Çağdaş Sanat Açıkhavada projesinin ilk sergisine yeni çalışmalarıyla Ali Şentürk, Alper Aydın, Can Akgümüş, Çağrı Saray, Öykü Ersoy ve Türkay Çotuk katılıyor.
Ali Şentürk, sokakta, gündelik yaşam dilinden izlenimlerini panolara aktarıyor. Sanatçı romantik, hüzünlü, esprili ve de iz bırakan küçük cümleleri seçerek büyütüyor ve kent dilini tekrar kentin önüne getiriyor. Yazılar, gece eve, sabah işe, öğlen yemeğe, okula, parka, tuvalete giden insanlara anılarını depreştirme amacını güdüyor.

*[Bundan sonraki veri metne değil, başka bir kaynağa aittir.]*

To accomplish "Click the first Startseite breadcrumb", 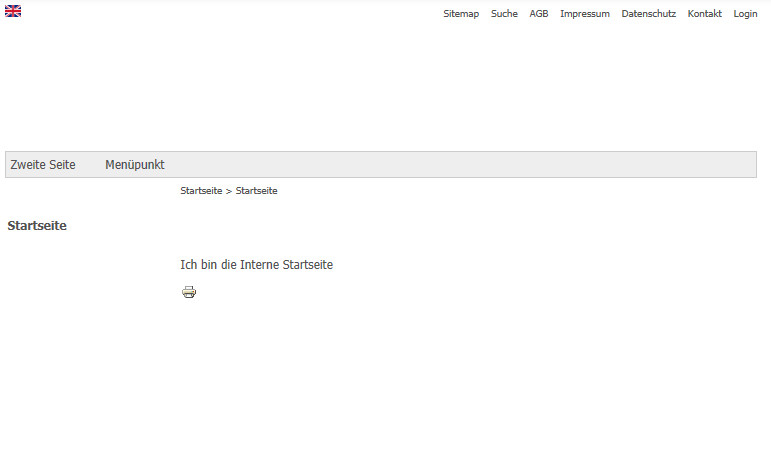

Arazi sanatı üzerinde çalışmalar yapan Alper Aydın’ın projede yer alan iki çalışması da, yaşadığı yerlerden biri olan Ordu’da, arazide çim üzerine branda ve halı ile müdahalesinden belgelenerek üretilmiş. Sanatçının, insan ürünü nesnelerin doğa ile ilişkisi, birbirlerine etkisi üzerine düşünerek ürettiği bu çalışmalar, kent billboardlarına taşınarak, yeni bir yorum daha kazanıyor.
Can Akgümüş projede “Aynanın Hafızası” serisinden çalışmalar ile yer alıyor. Serideki fotoğrafların üretimini kırdığı ayna parçalarını yeniden silikonla yapıştırarak oluşturduğu ve yanında yardımcı medyum olarak taşıdığı bir nesne ile gerçekleştiren sanatçı, kameranın yanı sıra oluşturduğu bu nesneyi de şehirde dolaştırıyor ve manzaralara, kamusal alanlara, kalabalıklara, denize ve ormanın kıyısına tutuyor.

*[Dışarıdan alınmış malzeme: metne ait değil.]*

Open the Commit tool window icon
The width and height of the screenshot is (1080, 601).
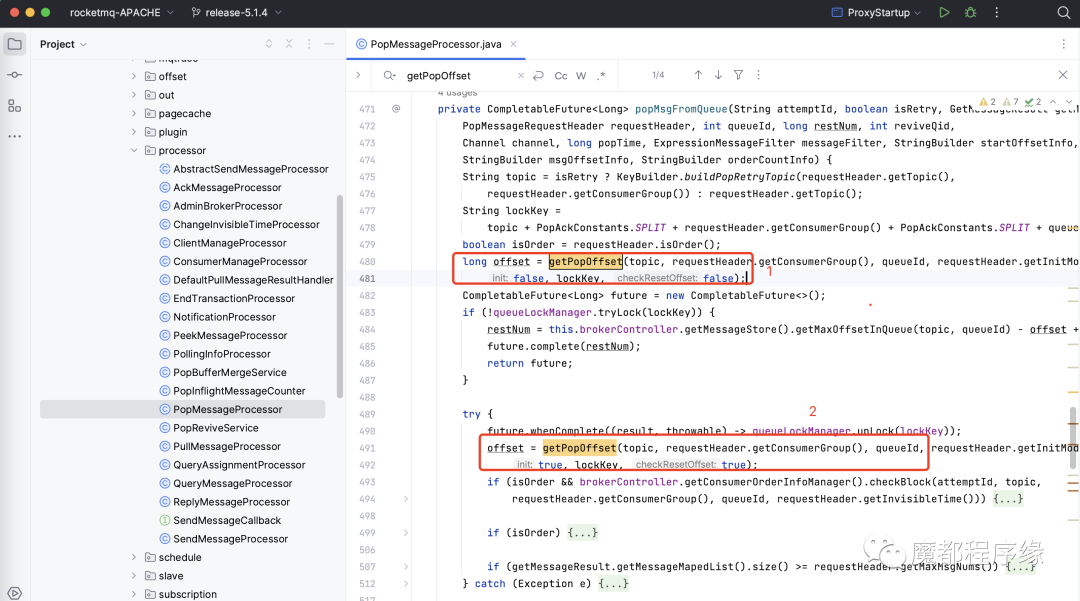tap(14, 74)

Projede yer alan Çağrı Saray’ın “Herhangi Bir Gün, Herhangi Bir Yerde” isimli işi, Wim Wenders’in senaryosunu Alman edebiyatçı Peter Handke’yle yazmış olduğu 1987 tarihli “Der Himmel Über Berlin” adlı filminde yeralan repliklerden oluşuyor. Bu repliklerin kamusal alanda reklam amaçlı kullanılan panolarda kullanımı, panoların temel işlevinden hareketle gündelik alışkanlığımızı ters yüz ediyor. İzleyicinin cümlelerle karşı karşıya kalma durumu, aslında mahrem olanın kamusal alana akışını sağlıyor. Panolarda gerçekleşen bu uygulamada cümlelere filmde Berlin’in içine sıkışmış melekler eşlik ediyor, bu kez panoların içine sıkışmış vaziyette.
Çalışmalarında kent ve yabancılaşma üzerinde duran Öykü Ersoy ise, bu projede billboardlara yapacağı performatif müdahale ile yer alıyor. Sanatçı billboard üzerindeki fotoğrafa uygulayacağı resim ile anılarından birine referans vererek, kentten aldığını tekrar kente aktarıyor. Projede ayrıca, panoya yapacağı müdahalenin yanında sanatçının tuval üzerine çalıştığı ‘Kendime Kentler’ serisinden bir işinin imajı yer alıyor.
Nesnelerin ve figürlerin bulundukları alanlarla olan ilişkilerini araştırıp, tasarladığı yapılanmalarla inceleyen Türkay Çotuk’un bu yöndeki yaklaşımı, kamusal alana yaptığı müdahaleler sonrası belgelendirdiği fotoğraf çalışmalarında kendini gösteriyor. Sanatçı bu projeye, yapay malzemelerle oluşturduğu bulut formlarının fotoğraf belgeleri ile katılıyor.
Çağdaş Sanat Açık Havada projesinin ilk sergisi 18 Temmuz – 18 Eylül tarihleri arasında İstanbul’daki billboardlarda görülebilir.